■ BRIEF: From the line that contains "826x417 pixels. At" to the final line of the entries, return every line exactly and leave out all others.

-------- INFORMATION SHOWN

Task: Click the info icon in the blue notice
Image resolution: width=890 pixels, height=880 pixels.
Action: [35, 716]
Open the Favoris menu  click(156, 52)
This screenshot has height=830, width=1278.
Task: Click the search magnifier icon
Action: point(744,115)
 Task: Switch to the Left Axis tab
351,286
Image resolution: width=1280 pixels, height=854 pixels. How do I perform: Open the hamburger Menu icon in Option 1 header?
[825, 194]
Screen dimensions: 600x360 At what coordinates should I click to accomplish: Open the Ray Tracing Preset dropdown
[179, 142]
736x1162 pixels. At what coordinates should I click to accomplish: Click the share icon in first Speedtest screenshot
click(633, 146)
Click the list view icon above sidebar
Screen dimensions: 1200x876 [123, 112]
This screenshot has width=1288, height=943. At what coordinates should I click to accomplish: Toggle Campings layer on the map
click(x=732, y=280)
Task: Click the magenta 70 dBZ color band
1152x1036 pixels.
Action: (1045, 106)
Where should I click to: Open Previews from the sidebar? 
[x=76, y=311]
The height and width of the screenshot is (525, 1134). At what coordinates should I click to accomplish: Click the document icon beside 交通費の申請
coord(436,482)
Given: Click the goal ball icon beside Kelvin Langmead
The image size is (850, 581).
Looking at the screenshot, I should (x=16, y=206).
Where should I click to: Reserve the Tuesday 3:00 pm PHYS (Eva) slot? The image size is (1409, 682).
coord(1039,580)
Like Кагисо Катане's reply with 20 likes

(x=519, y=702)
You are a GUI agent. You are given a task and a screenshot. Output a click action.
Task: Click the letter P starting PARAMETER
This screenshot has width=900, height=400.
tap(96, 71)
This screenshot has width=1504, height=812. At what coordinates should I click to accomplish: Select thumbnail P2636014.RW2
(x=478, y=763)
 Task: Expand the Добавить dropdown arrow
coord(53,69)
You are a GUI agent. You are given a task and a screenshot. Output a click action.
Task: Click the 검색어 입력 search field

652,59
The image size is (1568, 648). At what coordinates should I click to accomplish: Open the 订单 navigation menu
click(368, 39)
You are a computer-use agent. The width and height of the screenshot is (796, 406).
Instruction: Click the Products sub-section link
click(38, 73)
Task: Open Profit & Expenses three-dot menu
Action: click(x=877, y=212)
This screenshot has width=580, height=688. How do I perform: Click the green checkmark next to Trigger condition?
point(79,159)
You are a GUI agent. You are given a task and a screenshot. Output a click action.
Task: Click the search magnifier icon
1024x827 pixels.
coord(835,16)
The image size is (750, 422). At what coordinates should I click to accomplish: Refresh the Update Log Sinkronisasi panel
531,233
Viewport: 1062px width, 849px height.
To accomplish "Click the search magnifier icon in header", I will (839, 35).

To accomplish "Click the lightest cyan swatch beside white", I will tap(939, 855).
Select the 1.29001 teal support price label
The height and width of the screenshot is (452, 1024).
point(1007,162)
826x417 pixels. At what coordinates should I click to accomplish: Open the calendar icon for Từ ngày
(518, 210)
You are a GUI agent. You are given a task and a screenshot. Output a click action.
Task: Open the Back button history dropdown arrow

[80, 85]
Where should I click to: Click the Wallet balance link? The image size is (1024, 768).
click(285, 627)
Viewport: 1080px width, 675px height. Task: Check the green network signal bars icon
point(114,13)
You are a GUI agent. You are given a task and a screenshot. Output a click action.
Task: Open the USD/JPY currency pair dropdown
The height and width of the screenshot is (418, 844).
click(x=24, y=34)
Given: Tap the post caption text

----------------

■ OUTPUT OF THE EXERCISE:
826x417 pixels. At what coordinates should I click to accomplish: Open the calendar icon for Từ ngày
(518, 210)
You are a GUI agent. You are given a task and a screenshot. Output a click action.
Task: Open the Back button history dropdown arrow

[80, 85]
Where should I click to: Click the Wallet balance link? The image size is (1024, 768).
click(285, 627)
Viewport: 1080px width, 675px height. Task: Check the green network signal bars icon
point(114,13)
You are a GUI agent. You are given a task and a screenshot. Output a click action.
Task: Open the USD/JPY currency pair dropdown
The height and width of the screenshot is (418, 844).
click(x=24, y=34)
Given: Tap the post caption text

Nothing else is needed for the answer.